On May 13, 2019, the United States Food and Drug Administration (FDA) expanded the indication of the angiogenesis inhibitor ramucirumab to include use in patients with hepatocellular carcinoma (HCC) who have an alpha-fetoprotein (AFP) of greater than or equal to 400 ng/mL and have previously been treated with sorafenib. This decision was based on results from the randomized, phase III REACH-2 trial, which compared ramucirumab to placebo in AFP-high patients with advanced HCC who have progressed on sorafenib treatment. In this trial, compared with placebo ramucirumab resulted in a significant improvement in both overall survival (8.5 months vs 7.3 months, hazard ratio [HR] 0.71; P = .020) and progression-free survival (2.8 months vs 1.6 months, HR 0.45; P <.0001). The overall response rate was 4.6% in patients receiving ramucirumab, compared with 1.1% in patients receiving placebo. The adverse event profile observed with ramucirumab was similar to that seen with other angiogenesis inhibitors, including fatigue, peripheral edema, hypertension, abdominal pain, decreased appetite, proteinuria, nausea, and ascites. With the new approval, the FDA also removed ramucirumab’s former black box warning for hemorrhage and gastrointestinal hemorrhage.
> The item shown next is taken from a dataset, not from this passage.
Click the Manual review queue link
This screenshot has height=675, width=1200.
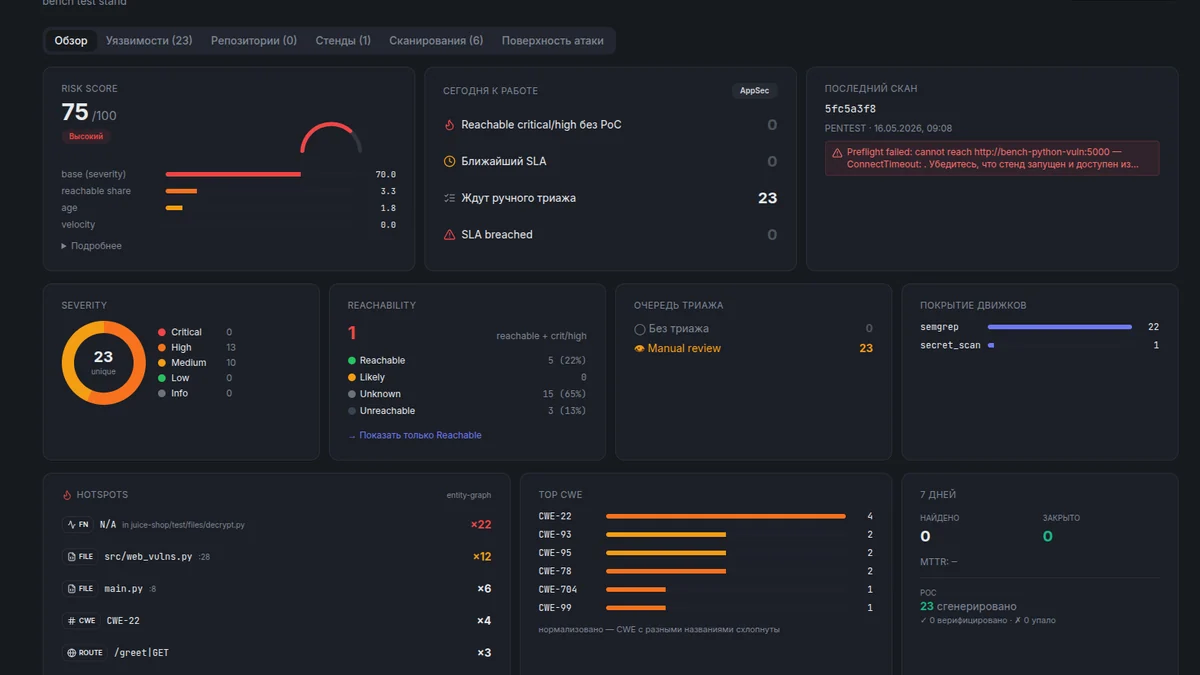pyautogui.click(x=684, y=348)
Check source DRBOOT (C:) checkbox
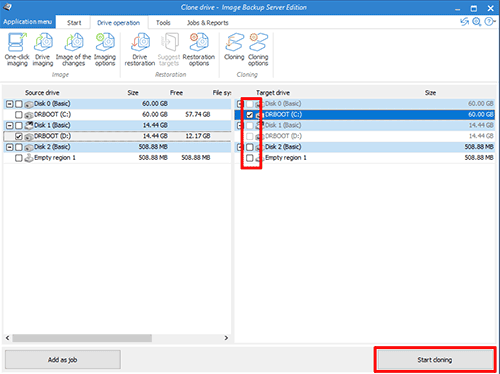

High Altitude: High levels of AFP among patients with HCC are an indicator of more-aggressive disease, and this approval is an important advance in the management of this vulnerable population. However, given the relatively small improvement over placebo and low response rate, there is need for continued advancement. Of note, this is the first phase III trial in HCC to show a benefit in a biomarker-selected population, and these results will certainly inform future clinical trial design. While response rates were low, there is potential to improve outcomes, through combination with chemotherapy or other targeted therapies—although further studies are needed. In other tumor types, combination of angiogenesis inhibitors and immunotherapy have resulted in improved response rates over either agent alone, and this may be a valid path to pursue in HCC.
Ground Level: HCC is a complex malignancy with few effective treatment options and a generally poor prognosis. Any novel treatment option that results in a prolongation of survival is an important advance. The National Comprehensive Cancer Network guidelines have already been updated to place ramucirumab as a Category 1 recommended therapy for patients with AFP greater than or equal to 400 ng/mL who have progressed on first-line therapy. Therefore, testing for AFP will be important in any patients with HCC that has progressed during or after treatment with sorafenib and for whom ramucirumab might be considered.